Copy out the part of the material that opens with the line containing "This screenshot has width=860, height=720." and closes with the line containing "tap(653, 327)", without any change.

(Records for locating described items)
════════════════════
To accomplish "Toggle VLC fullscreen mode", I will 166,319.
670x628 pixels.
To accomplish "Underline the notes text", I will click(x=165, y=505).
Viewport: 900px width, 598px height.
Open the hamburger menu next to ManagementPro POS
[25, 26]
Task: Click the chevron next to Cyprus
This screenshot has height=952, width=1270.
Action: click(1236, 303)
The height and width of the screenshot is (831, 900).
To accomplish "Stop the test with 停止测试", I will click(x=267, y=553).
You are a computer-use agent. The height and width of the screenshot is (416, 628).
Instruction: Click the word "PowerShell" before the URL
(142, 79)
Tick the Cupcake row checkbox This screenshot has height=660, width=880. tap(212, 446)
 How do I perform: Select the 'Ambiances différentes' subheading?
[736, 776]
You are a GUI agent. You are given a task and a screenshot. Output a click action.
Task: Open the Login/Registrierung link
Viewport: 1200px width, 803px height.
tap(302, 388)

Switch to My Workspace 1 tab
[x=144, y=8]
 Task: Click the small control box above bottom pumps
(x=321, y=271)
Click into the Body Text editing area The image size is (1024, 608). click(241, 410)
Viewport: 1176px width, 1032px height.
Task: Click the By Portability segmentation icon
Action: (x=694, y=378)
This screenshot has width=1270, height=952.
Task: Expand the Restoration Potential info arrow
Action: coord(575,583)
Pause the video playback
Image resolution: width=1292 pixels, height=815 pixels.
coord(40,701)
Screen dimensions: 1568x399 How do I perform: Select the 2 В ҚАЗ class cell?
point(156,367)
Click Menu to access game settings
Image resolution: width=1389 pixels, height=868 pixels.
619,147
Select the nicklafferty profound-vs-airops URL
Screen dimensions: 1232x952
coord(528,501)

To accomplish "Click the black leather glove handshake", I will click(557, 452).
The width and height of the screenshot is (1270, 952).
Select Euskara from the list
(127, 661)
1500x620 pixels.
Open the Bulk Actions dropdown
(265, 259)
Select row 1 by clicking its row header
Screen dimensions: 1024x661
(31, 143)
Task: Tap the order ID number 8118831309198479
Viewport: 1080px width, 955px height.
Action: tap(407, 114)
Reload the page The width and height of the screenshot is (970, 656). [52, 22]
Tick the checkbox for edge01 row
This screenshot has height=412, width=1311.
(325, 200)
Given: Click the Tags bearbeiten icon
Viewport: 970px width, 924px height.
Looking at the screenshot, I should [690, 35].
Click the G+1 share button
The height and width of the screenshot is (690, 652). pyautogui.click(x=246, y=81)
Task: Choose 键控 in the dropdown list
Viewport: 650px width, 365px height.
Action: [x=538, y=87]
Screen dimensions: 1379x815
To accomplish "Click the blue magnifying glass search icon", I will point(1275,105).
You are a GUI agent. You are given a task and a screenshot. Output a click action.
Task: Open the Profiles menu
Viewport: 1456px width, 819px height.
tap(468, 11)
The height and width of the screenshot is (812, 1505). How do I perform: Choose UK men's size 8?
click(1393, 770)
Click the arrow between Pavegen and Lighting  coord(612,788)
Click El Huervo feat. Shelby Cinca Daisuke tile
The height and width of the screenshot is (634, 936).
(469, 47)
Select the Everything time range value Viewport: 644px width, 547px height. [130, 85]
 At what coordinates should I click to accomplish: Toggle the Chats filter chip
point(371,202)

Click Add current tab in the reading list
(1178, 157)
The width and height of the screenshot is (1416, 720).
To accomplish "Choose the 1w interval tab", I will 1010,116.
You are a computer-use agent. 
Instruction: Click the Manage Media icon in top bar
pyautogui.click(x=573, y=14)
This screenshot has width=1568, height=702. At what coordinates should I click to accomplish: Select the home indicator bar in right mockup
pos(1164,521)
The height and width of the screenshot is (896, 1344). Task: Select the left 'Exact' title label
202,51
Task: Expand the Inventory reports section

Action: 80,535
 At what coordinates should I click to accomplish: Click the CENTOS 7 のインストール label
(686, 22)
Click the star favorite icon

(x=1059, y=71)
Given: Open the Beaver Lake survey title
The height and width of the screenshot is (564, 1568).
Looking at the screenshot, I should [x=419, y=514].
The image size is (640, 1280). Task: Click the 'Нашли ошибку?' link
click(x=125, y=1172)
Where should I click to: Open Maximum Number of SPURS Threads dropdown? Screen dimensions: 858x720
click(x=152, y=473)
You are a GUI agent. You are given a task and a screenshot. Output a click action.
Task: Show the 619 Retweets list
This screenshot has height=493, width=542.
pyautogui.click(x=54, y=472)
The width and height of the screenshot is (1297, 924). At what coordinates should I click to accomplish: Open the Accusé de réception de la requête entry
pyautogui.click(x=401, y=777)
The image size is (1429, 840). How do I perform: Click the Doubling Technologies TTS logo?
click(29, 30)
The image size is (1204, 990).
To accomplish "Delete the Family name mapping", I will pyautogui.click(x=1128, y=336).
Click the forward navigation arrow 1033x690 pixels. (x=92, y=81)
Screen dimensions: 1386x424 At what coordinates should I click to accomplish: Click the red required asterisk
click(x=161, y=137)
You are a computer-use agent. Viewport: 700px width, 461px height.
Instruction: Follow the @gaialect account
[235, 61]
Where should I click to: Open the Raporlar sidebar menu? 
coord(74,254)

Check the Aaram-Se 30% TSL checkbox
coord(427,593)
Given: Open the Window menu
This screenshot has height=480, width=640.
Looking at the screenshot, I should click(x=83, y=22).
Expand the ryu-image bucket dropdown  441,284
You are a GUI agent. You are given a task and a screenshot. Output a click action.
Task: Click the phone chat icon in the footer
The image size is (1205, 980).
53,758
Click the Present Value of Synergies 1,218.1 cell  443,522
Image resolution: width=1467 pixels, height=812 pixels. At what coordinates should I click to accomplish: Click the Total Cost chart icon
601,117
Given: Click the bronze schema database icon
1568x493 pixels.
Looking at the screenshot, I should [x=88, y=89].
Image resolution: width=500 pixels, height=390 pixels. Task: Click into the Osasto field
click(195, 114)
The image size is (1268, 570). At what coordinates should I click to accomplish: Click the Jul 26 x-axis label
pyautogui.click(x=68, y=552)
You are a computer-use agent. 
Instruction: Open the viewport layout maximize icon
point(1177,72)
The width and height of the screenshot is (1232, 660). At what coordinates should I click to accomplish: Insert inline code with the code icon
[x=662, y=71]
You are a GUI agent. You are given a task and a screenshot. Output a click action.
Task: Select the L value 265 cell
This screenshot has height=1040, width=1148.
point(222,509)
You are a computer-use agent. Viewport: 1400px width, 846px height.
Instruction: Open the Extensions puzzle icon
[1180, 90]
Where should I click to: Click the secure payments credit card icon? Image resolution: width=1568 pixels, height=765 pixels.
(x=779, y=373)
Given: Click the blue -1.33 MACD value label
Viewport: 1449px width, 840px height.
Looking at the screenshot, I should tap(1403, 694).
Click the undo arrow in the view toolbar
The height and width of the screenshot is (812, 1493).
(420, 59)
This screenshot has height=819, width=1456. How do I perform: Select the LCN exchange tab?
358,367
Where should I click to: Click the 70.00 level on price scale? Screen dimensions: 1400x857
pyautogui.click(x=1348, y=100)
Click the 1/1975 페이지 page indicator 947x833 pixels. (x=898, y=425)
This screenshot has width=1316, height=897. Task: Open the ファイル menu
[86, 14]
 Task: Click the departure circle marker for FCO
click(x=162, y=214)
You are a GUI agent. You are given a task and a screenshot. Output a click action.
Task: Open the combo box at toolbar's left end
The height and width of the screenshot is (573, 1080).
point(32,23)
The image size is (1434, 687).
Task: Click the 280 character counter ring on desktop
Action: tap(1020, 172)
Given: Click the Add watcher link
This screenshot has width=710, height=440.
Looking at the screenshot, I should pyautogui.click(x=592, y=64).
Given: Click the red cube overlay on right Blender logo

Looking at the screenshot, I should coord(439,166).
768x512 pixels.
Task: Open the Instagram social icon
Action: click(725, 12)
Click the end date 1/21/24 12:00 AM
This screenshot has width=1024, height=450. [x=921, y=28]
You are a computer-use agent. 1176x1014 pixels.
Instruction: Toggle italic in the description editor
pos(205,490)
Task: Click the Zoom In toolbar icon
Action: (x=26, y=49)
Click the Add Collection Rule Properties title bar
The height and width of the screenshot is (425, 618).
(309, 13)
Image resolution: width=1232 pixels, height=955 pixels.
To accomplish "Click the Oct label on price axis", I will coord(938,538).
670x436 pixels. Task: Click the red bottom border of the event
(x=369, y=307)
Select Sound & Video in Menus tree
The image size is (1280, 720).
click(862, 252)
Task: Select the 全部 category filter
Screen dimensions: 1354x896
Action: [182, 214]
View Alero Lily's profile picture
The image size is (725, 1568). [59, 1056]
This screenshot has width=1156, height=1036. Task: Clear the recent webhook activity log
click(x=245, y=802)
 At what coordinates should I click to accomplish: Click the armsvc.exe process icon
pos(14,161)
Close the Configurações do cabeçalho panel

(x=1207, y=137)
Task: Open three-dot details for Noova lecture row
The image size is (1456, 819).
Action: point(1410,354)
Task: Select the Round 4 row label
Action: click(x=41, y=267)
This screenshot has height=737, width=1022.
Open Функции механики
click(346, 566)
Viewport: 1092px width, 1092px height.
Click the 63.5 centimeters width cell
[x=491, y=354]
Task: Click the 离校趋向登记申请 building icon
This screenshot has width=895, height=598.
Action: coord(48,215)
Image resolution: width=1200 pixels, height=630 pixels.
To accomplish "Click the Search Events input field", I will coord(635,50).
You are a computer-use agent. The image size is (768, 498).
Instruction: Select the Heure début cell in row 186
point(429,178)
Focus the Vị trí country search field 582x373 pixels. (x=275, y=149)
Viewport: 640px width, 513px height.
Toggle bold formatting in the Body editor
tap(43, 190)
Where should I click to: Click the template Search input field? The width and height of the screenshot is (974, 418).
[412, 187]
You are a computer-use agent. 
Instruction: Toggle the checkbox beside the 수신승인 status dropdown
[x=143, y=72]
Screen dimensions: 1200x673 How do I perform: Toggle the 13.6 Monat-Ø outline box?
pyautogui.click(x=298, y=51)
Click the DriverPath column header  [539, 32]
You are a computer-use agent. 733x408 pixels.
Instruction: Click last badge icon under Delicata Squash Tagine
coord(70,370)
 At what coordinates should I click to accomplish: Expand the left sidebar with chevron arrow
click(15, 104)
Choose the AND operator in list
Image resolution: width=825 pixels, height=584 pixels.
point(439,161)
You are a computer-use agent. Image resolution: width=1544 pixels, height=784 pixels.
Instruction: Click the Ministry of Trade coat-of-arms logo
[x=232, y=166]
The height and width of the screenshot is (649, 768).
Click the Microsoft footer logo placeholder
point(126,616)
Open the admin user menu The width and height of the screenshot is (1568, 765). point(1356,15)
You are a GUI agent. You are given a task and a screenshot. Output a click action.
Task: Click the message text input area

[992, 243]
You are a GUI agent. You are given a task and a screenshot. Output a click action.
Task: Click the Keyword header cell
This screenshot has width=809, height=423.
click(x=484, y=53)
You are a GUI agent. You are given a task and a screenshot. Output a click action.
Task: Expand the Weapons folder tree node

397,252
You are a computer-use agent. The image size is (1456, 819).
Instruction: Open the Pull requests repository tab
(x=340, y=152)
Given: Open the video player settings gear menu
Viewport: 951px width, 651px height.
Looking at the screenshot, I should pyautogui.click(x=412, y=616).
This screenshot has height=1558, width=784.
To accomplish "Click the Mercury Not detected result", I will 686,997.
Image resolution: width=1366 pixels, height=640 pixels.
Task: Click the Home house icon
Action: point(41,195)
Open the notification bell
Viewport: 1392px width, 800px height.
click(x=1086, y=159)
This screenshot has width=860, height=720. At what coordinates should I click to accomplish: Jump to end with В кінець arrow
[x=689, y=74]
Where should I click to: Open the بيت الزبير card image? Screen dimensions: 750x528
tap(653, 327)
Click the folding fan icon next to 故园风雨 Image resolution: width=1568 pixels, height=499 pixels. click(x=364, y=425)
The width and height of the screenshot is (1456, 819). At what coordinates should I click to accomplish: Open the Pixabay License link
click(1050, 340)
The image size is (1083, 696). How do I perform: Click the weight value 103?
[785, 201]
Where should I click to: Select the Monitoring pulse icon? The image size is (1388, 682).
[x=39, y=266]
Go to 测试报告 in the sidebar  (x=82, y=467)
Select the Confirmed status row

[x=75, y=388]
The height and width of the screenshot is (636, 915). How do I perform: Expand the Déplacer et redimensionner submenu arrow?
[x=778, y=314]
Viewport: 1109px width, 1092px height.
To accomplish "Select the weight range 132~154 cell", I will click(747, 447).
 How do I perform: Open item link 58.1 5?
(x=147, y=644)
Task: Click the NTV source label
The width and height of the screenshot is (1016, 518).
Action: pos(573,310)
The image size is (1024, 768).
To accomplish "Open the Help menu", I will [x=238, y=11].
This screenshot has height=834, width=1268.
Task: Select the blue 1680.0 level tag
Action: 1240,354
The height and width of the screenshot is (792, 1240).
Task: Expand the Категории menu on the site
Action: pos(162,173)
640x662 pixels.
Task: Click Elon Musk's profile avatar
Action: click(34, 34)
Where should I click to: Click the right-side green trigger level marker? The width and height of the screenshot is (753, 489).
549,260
════════════════════
_PROBLEM SOLUTION_
This screenshot has width=860, height=720. At what coordinates should I click to accomplish: Jump to end with В кінець arrow
[x=689, y=74]
Where should I click to: Open the بيت الزبير card image? Screen dimensions: 750x528
tap(653, 327)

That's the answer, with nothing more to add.